:: Records for processing ::
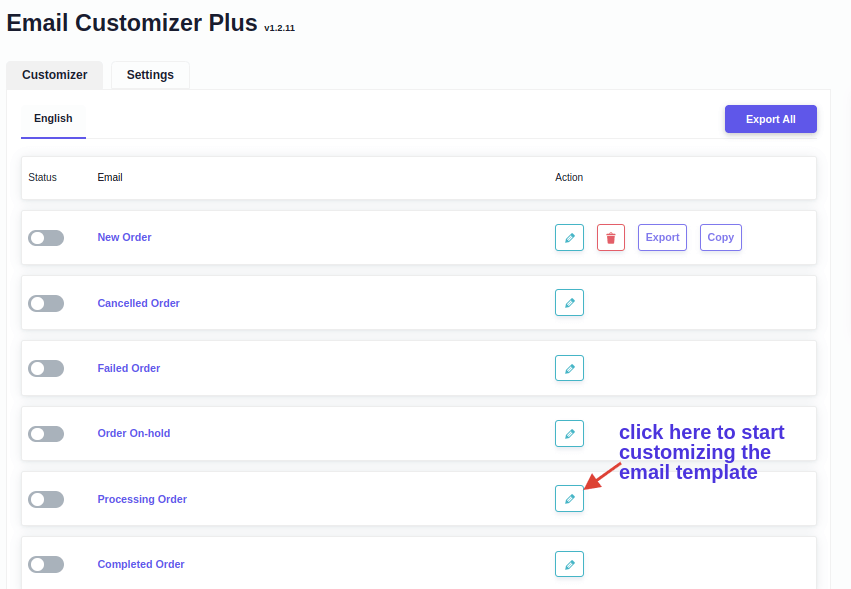Select the English language tab

click(x=53, y=119)
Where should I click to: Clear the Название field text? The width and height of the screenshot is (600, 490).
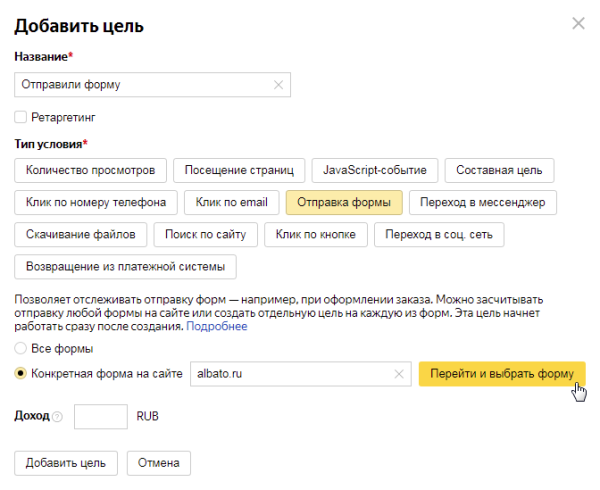(278, 85)
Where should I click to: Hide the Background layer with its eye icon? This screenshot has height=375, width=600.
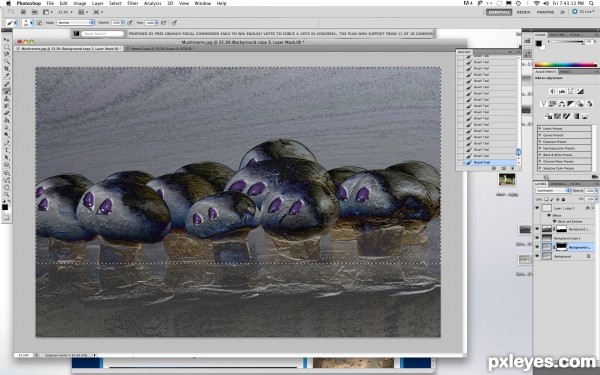click(x=537, y=256)
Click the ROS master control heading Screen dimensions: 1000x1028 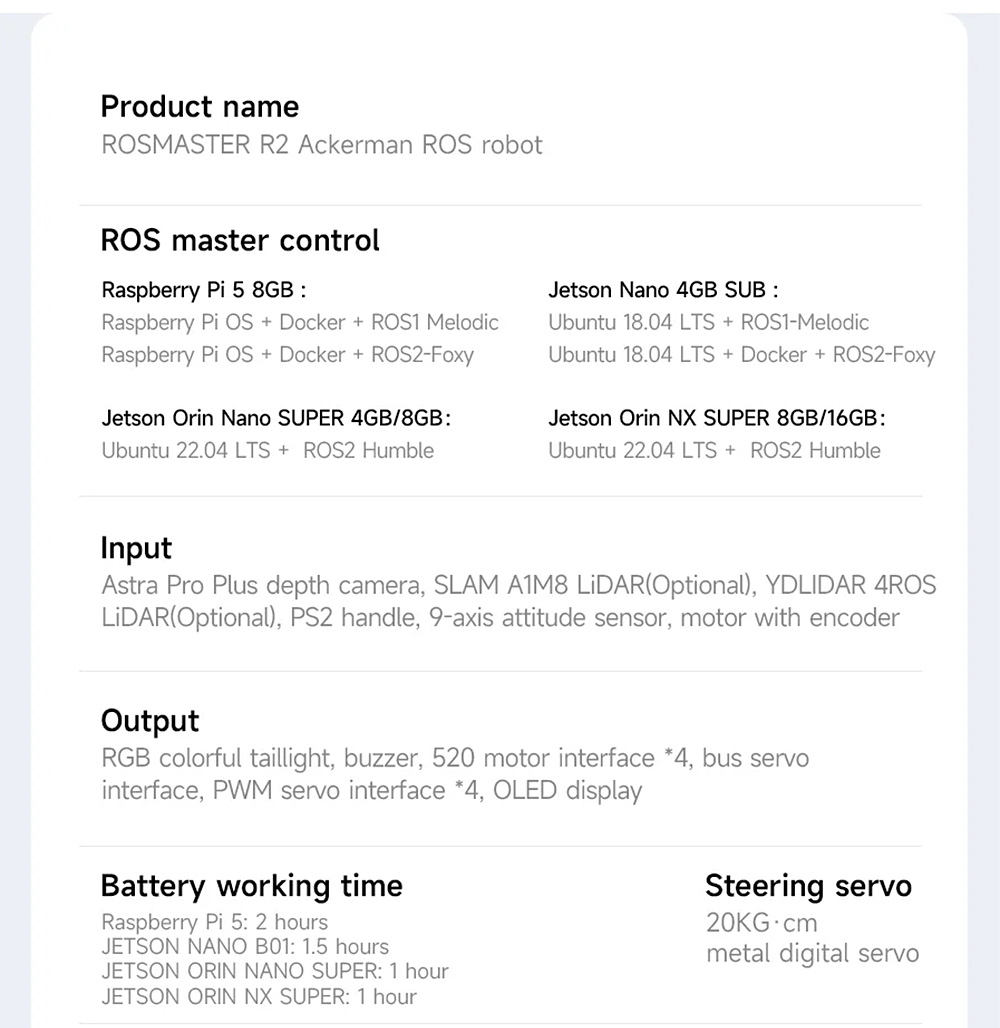tap(240, 240)
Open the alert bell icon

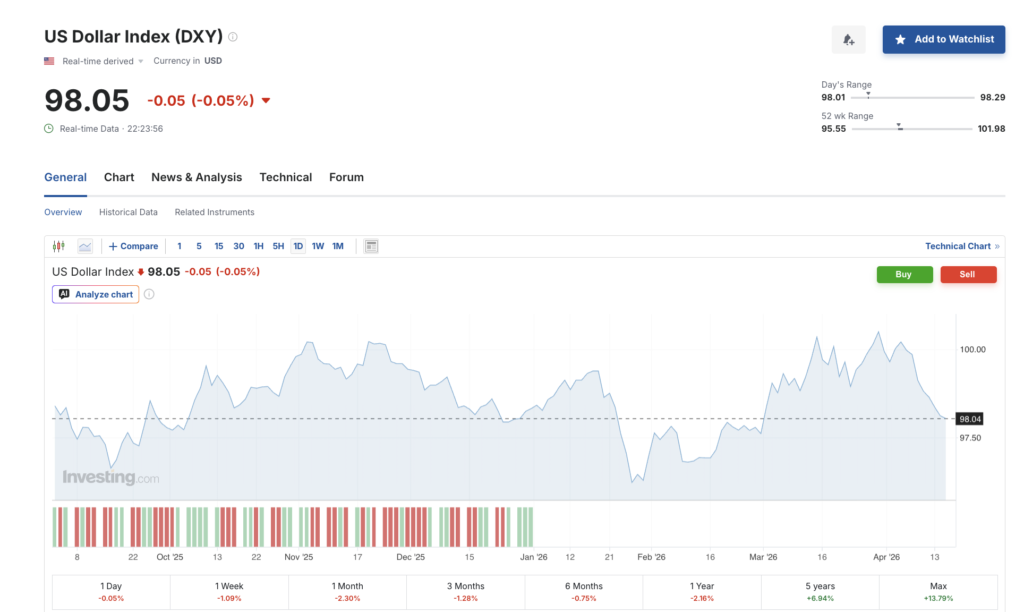pyautogui.click(x=848, y=39)
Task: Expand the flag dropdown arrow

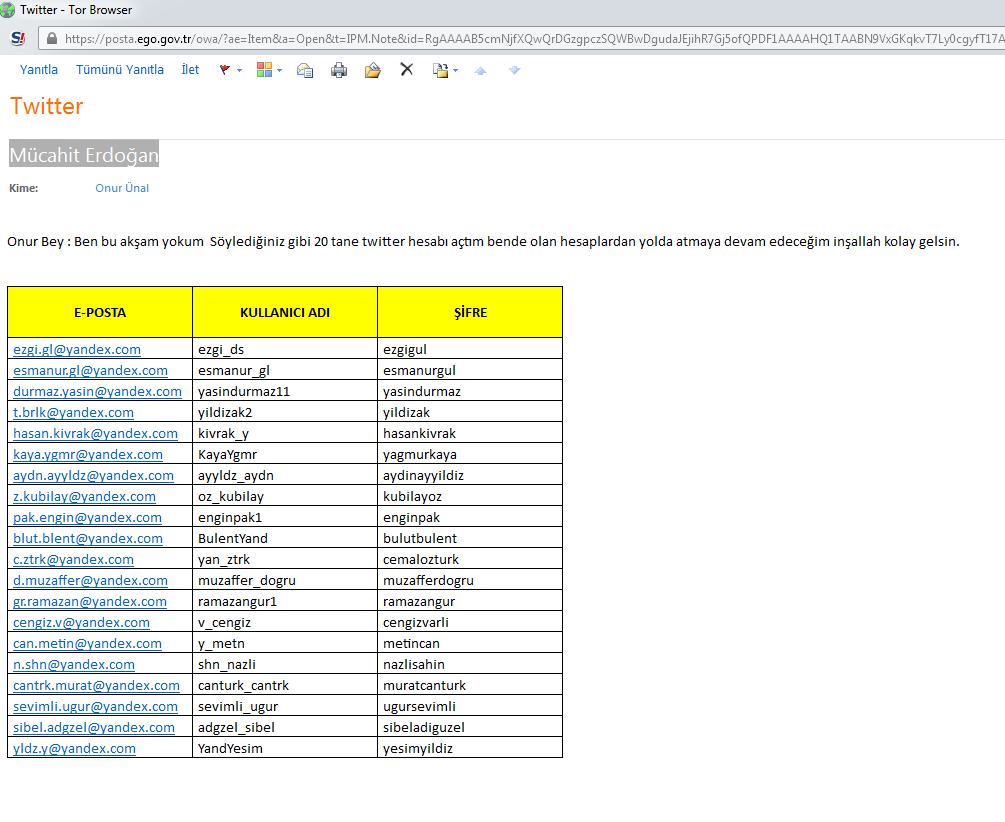Action: coord(240,71)
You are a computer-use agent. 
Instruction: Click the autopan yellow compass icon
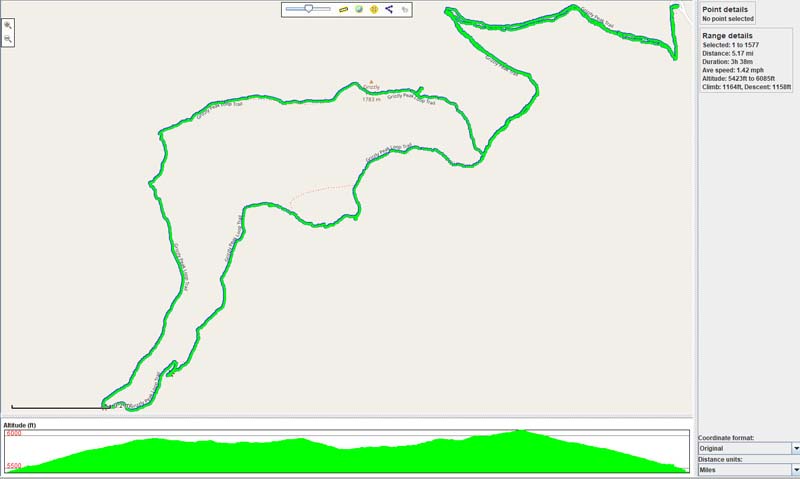[373, 9]
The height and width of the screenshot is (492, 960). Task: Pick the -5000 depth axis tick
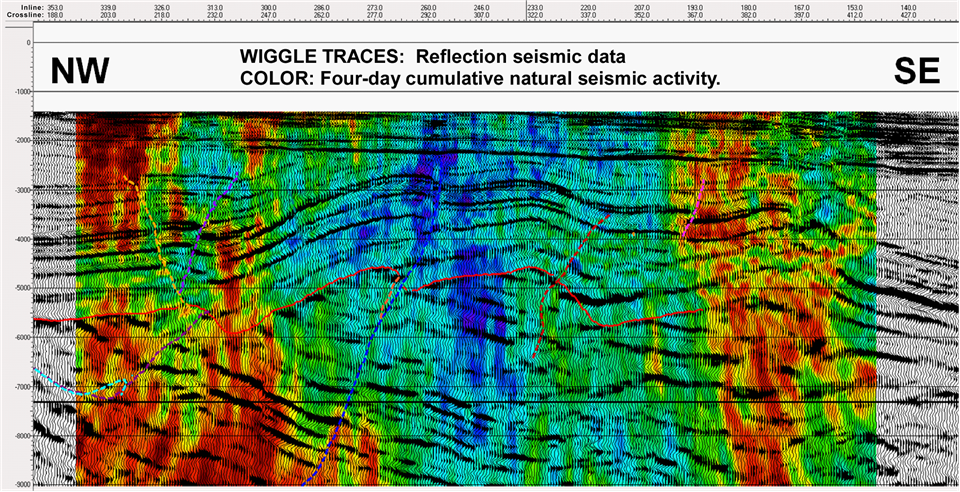point(18,289)
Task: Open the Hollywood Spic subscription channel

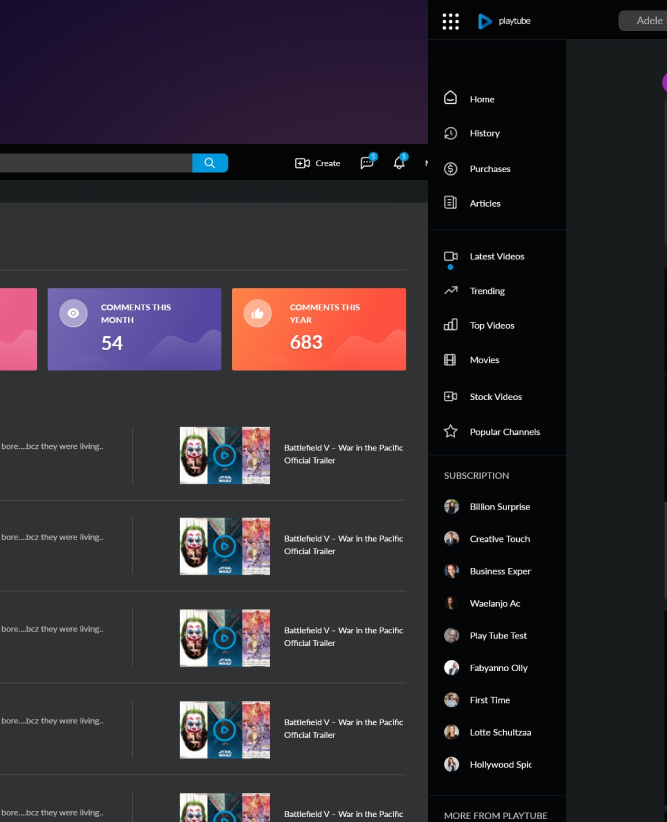Action: (x=500, y=765)
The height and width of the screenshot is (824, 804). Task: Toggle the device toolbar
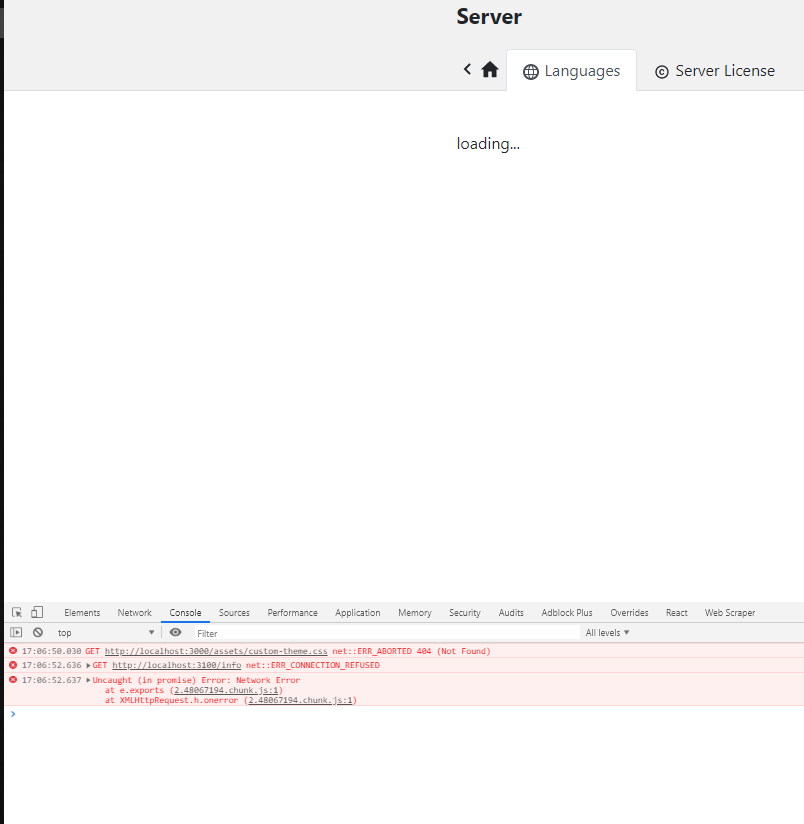point(37,611)
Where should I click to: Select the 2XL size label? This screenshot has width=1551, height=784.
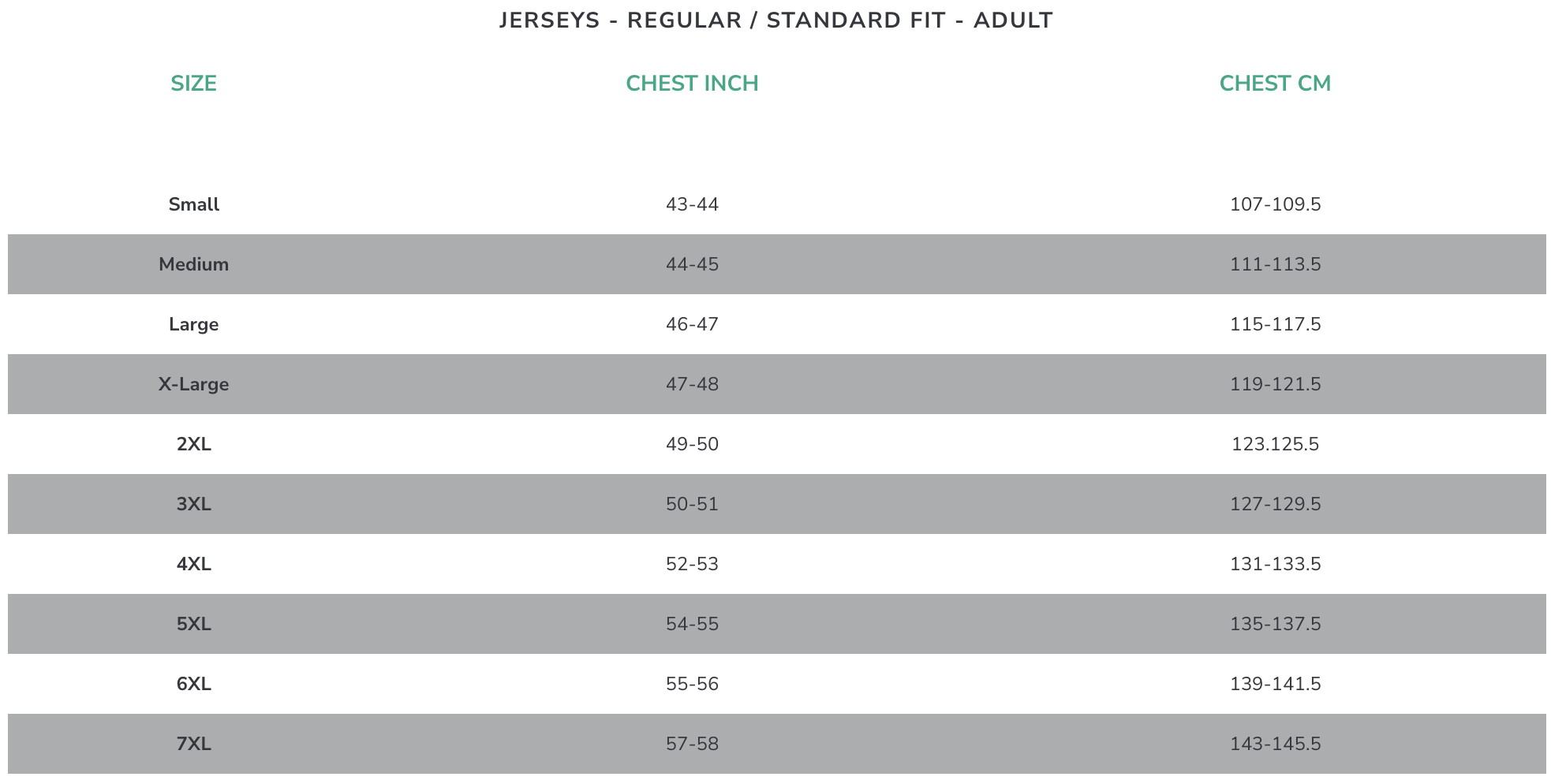(194, 444)
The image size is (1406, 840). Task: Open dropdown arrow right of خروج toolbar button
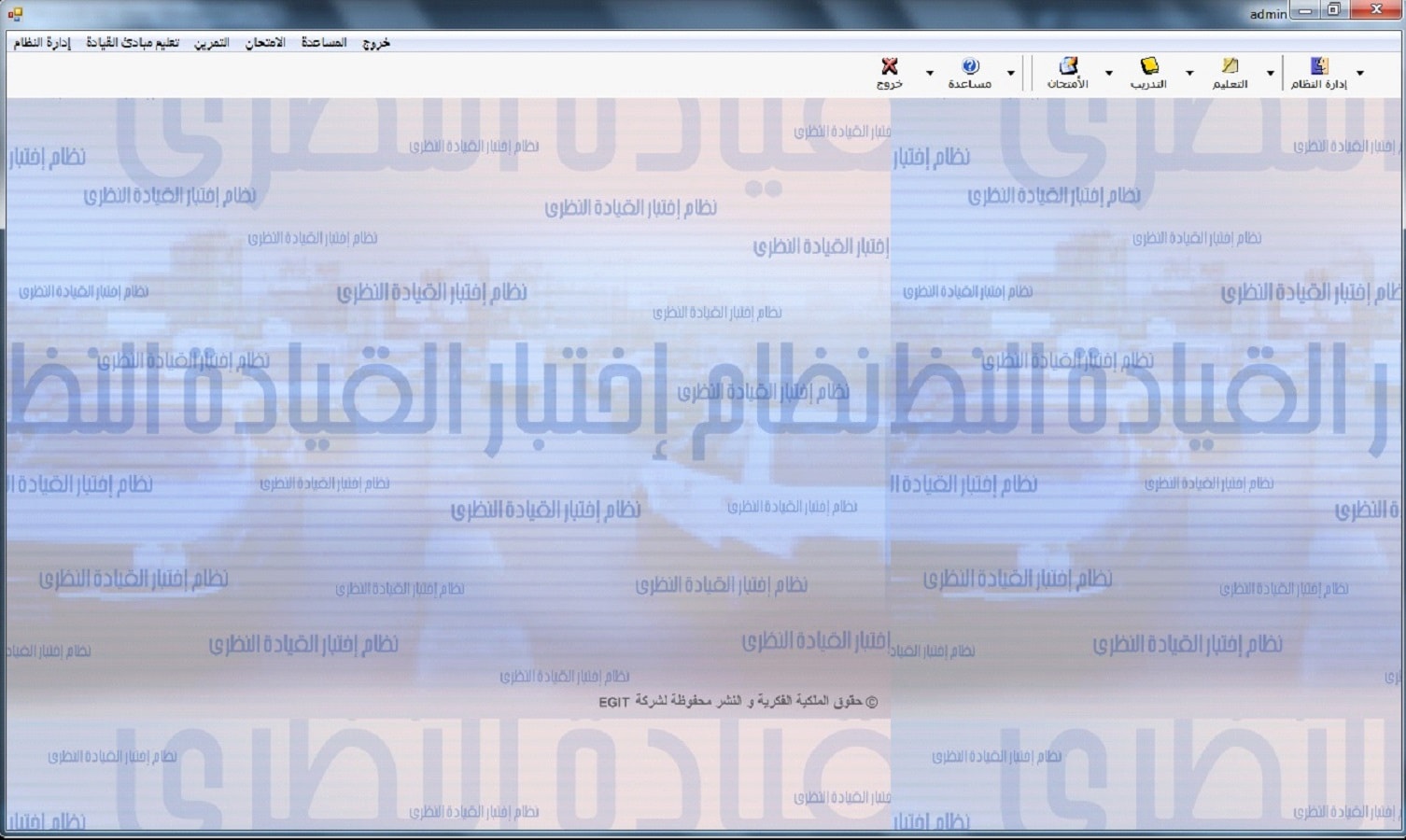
:::
Retype, word for word, only the lines from the line with "The height and width of the screenshot is (492, 960)." to the final line of the listing above; the pictures do not belong in the copy.

* _Finished task_
The height and width of the screenshot is (492, 960). Task: Pick the -5000 depth axis tick
point(18,289)
Task: Open the Hollywood Spic subscription channel

Action: (x=500, y=765)
The height and width of the screenshot is (824, 804). Task: Toggle the device toolbar
point(37,611)
Where should I click to: Select the 2XL size label? This screenshot has width=1551, height=784.
(194, 444)
The image size is (1406, 840). Task: Open dropdown arrow right of خروج toolbar button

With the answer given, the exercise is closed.